Since we’re here to talk about business and not my nerdy childhood (which became, as these things often do, a geeky adulthood), I invite you to consider the word channel. I’ll bet you’ve said it at least twice this week without even thinking about it. Whatever definition you intended, though, a listener might have heard something totally different. BusinessDictionary.com has the following definitions:
General: Conduit for delivering goods, services, or information.
Communications: Path an electrical signal (such as a telephone conversation) or electromagnetic signal (such as a radio or TV broadcast) follows.
Internet: Web site which broadcasts (pushes) content to subscribers.
Marketing: Means employed to distribute goods or services from producers to consumers.
So we could be talking about a distribution channel, a delivery channel, a communications channel, a broadcast channel—or even a sales, marketing, or service channel. And let’s not forget the “regular” (that is, nonbusiness) definitions of channel:
- The bed where a natural stream of water runs.
- The deeper part of a river, harbor, or strait.
- A strait or narrow sea between two close land masses.
- A way, course, or direction of thought or action.
- A usually tubular enclosed passage.
Even the emerging world of social media refuses to change the channel—users of services such as Twitter and YouTube can be considered to have their own channels, expanding the parameters of the communications definition.

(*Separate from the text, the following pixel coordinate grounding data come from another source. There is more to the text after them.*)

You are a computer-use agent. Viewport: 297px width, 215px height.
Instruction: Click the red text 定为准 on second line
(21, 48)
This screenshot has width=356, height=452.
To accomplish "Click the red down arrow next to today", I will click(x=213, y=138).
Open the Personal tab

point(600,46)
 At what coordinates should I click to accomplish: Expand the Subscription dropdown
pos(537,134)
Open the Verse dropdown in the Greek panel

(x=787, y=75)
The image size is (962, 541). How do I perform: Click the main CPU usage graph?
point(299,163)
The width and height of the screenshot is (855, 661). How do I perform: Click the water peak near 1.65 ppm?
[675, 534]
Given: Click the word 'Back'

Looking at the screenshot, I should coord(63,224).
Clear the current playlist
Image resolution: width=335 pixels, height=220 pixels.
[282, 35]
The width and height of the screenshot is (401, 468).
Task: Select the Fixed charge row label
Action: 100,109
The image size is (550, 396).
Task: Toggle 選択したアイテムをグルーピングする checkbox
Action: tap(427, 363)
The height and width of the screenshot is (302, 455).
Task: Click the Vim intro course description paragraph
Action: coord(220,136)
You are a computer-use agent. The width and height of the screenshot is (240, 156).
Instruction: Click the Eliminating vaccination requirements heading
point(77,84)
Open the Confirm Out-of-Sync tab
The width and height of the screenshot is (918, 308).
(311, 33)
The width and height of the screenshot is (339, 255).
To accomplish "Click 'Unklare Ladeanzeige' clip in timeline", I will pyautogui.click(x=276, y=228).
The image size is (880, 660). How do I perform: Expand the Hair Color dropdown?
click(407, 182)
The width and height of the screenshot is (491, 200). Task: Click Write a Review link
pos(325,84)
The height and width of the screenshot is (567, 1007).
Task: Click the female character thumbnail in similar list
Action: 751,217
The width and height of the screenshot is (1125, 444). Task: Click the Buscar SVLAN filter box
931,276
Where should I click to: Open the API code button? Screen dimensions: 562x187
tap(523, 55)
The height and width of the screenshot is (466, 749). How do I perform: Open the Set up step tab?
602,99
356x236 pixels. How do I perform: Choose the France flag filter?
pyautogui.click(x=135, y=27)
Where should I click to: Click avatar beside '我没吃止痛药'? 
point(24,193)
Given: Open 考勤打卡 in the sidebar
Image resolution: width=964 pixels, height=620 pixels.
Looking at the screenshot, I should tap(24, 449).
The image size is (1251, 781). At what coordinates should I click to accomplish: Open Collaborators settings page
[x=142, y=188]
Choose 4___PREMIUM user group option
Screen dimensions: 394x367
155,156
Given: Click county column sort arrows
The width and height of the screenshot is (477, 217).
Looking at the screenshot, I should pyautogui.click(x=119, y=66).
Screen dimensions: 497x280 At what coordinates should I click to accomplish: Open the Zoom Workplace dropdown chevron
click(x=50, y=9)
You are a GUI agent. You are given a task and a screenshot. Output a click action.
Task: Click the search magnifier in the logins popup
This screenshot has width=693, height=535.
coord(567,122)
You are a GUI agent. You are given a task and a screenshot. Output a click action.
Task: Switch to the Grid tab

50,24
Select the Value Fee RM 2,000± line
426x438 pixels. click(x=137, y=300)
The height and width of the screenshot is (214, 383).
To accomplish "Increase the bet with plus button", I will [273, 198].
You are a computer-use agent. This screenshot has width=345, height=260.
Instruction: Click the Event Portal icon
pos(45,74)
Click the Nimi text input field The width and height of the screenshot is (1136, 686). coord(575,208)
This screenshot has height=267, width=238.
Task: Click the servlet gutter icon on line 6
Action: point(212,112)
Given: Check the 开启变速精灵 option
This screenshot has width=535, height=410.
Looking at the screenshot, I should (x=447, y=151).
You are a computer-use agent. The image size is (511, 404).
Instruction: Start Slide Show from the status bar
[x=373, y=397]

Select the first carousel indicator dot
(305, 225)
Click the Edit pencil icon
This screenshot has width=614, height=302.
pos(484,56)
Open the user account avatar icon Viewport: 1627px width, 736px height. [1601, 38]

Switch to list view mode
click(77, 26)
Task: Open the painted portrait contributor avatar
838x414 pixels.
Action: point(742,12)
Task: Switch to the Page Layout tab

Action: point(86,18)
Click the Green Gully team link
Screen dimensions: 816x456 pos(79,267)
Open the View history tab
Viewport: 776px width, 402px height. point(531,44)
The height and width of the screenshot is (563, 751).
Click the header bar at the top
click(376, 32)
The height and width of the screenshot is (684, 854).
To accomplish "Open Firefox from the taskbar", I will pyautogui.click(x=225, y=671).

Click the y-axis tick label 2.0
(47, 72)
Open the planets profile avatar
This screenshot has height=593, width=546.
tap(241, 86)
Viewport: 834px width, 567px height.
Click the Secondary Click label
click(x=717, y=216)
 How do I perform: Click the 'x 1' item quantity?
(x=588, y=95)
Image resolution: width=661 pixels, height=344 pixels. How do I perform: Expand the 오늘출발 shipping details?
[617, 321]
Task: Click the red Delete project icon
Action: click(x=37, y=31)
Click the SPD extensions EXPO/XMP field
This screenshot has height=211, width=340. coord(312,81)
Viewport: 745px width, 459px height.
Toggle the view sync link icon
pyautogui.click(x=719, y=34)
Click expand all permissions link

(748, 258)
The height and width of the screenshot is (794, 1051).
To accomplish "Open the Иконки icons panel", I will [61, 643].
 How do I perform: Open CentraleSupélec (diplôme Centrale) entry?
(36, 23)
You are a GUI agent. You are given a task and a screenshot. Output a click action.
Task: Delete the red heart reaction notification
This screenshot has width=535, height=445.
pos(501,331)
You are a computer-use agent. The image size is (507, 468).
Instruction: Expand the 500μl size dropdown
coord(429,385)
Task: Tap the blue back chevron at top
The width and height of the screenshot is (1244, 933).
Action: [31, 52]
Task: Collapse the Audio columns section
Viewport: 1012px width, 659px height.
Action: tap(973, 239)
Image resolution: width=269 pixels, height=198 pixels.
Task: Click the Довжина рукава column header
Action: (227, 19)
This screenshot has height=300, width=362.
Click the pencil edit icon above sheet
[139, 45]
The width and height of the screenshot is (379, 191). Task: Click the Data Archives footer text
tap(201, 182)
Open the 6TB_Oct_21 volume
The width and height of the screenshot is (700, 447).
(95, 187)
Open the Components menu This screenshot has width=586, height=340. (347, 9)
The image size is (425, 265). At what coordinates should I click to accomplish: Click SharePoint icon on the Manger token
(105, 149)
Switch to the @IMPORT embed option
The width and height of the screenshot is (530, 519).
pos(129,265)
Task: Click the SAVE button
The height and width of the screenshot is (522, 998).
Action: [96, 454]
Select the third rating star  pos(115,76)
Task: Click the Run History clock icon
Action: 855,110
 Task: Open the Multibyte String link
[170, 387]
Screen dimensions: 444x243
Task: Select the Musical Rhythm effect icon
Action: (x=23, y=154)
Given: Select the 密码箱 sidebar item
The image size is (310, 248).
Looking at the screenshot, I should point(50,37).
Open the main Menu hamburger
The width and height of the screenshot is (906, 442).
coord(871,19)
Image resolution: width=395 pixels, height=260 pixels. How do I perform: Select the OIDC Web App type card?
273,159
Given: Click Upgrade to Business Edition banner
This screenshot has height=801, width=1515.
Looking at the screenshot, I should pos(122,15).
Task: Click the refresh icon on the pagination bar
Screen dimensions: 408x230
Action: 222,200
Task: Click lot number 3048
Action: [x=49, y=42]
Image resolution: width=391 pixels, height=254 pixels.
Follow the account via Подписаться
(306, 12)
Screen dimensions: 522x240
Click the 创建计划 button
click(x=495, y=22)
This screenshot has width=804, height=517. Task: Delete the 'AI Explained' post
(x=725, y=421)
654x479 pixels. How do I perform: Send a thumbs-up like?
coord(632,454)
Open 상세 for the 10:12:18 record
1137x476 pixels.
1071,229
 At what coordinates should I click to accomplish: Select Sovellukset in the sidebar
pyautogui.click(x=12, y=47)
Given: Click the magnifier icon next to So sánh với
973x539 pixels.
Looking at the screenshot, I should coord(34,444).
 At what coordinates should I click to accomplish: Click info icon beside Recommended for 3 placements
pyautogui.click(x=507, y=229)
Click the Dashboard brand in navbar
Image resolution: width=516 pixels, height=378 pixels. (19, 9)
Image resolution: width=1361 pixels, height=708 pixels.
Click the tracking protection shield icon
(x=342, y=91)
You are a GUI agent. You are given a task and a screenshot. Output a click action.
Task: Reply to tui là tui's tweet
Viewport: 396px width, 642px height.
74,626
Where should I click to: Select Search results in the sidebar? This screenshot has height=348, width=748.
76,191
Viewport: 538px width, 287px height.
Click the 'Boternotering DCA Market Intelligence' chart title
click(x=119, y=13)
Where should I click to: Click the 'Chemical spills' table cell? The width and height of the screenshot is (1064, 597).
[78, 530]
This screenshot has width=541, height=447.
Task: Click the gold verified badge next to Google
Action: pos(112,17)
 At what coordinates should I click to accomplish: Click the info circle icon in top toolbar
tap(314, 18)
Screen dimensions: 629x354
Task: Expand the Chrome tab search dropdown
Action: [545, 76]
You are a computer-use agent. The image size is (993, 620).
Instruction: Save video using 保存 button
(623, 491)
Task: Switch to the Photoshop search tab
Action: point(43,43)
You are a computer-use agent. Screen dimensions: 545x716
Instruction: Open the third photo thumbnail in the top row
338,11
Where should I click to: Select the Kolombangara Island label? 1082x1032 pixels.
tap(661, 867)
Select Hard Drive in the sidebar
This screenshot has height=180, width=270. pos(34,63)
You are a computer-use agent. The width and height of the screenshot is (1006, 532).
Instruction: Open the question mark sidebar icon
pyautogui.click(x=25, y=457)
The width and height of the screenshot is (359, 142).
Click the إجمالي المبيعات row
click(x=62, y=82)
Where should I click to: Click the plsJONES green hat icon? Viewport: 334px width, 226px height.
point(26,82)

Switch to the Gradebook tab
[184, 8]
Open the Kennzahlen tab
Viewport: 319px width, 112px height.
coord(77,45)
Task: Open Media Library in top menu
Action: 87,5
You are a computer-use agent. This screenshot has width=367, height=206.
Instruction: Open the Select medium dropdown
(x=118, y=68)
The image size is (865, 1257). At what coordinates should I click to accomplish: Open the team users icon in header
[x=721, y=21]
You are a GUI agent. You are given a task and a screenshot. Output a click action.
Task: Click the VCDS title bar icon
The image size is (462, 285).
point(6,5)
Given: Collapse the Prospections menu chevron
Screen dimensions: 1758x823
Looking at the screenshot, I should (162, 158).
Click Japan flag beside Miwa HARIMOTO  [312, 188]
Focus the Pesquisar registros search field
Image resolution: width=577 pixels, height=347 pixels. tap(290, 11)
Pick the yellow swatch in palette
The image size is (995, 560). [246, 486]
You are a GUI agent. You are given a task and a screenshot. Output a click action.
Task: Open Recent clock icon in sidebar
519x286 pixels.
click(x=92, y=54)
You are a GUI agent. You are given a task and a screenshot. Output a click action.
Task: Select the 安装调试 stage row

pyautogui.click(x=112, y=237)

Oh—and did I mention that channel can also be a verb? So, in theory, you could channel your channel into exploring new channels in order to invigorate underperforming channels. Furthermore, you can do so while simultaneously posting to your channel, changing channels, and crossing the channel.
As you might imagine, I ran into a bit of difficulty in this area while researching an article on “Invigorating Channel Sales.” It’s fair to say I went stark raving mad, especially when I started leveraging my spend before I resorted to eating my own dog food. If you could only grasp the level of it, you’d see why I have to vent in this channel.